Iran to fund an army base near Syria’s Latakia


Iran will fund a multi-million- dollar army base on Syria’s coast to funnel military equipment to the beleaguered regime of President Bashar Assad, Britain’s Daily Telegraph reported on Friday.

The report comes amid growing diplomatic pressure on Damascus, violent suppressing a five-month popular uprising, from neighboring Turkey as well as from the United States.

Quoting Western intelligence reports, the Daily Telegraph said the deal to build a base near Latakia was struck in June between Muhammad Nasif Kheirbek – Syria’s deputy vice president for security affairs and a close Assad ally – and Ghasem Suleimani, commander of the elite Quds Force of Iran’s Revolutionary Guard.

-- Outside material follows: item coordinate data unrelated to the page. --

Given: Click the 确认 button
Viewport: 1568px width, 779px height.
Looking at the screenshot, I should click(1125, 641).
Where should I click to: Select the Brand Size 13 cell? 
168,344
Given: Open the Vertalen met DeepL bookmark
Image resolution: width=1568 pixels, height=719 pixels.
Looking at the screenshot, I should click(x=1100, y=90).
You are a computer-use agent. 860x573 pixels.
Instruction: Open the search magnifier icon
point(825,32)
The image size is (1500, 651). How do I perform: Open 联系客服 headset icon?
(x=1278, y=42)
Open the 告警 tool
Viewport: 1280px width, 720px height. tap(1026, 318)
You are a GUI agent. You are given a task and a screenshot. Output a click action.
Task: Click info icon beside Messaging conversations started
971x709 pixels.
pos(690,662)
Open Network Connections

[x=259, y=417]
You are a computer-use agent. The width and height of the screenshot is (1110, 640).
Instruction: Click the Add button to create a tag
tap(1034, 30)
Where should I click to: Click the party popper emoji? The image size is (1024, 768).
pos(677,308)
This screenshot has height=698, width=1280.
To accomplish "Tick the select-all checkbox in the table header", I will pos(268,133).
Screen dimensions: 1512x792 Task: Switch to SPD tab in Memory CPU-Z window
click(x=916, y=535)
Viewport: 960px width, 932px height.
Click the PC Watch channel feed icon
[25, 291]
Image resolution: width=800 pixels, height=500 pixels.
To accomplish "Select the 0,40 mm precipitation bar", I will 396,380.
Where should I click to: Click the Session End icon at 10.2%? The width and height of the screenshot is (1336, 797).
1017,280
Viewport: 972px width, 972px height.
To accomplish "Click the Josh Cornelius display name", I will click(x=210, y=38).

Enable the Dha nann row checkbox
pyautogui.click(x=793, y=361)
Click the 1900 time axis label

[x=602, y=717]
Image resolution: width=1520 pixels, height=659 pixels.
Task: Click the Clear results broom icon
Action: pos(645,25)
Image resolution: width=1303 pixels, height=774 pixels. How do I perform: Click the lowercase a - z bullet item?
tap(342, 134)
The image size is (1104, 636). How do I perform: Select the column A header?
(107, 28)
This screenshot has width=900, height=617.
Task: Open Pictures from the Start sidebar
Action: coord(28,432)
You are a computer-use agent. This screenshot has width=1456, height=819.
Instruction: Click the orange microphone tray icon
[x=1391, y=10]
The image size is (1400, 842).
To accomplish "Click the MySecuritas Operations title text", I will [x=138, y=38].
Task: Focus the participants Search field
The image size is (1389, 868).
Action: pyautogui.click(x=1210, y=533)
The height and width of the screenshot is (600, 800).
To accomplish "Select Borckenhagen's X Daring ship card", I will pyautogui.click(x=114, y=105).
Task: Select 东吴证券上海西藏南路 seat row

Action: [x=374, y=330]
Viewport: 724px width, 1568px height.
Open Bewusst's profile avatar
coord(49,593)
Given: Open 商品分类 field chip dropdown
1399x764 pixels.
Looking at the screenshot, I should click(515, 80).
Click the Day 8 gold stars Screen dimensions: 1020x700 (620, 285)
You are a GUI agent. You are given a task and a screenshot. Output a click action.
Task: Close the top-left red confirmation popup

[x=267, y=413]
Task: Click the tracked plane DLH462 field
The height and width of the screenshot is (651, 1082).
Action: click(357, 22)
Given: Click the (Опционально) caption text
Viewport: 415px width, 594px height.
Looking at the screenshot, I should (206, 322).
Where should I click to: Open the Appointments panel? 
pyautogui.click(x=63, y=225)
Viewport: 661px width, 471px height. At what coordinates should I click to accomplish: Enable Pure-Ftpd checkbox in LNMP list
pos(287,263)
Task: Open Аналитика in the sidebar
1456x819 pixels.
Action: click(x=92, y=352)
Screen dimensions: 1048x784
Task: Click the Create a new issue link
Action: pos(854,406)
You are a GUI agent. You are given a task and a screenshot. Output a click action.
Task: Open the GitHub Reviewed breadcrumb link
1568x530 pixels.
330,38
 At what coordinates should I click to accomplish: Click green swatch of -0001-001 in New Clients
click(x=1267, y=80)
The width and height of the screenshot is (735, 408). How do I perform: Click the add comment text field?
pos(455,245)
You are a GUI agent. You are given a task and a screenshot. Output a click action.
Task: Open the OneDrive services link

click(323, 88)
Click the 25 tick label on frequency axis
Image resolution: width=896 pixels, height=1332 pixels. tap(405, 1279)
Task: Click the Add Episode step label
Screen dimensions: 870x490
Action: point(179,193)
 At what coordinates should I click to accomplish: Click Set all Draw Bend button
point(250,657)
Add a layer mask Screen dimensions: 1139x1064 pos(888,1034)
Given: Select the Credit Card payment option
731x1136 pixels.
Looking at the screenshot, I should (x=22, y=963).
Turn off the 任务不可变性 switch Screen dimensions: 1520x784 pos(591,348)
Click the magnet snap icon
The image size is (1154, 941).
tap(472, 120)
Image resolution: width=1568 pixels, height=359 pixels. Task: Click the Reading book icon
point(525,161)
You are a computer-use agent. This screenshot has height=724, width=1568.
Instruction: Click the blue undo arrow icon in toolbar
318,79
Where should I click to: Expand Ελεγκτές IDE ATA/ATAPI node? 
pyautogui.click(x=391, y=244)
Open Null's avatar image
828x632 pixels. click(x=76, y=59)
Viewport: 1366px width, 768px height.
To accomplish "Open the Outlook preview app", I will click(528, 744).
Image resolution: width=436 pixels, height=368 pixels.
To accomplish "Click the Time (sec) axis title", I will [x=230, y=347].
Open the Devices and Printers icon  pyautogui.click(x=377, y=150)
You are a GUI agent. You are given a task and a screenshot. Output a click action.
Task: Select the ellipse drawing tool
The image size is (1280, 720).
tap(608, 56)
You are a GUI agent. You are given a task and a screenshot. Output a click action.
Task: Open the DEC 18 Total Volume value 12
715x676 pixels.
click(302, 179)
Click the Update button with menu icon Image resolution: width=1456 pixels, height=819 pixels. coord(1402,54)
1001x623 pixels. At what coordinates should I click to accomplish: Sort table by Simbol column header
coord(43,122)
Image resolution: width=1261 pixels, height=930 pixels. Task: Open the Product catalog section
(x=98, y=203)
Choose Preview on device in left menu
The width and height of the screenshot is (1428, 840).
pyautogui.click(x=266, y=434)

Ghasem Suleimani, commander of the elite Quds Force of Iran’s Revolutionary Guard

Teams of Revolutionary Guard officers are to be stationed at Latakia on a permanent basis, where they will coordinate the arms shipments with officials from Syria’s Mukhabarat

Western diplomats have accused Tehran of sending riot-control and intelligence-gathering equipment, as well as fuel, to help Assad quash the unrest.

Syria is the only Arab regime closely allied with the Islamic Republic.

Syrian gunboats firing heavy machine guns pounded impoverished districts of Latakia on Sunday, killing at least 22 people in a renewed assault on the Mediterranean coastal city, activists said.

As the gunships blasted waterfront districts, ground troops backed by tanks and security agents stormed several neighborhoods.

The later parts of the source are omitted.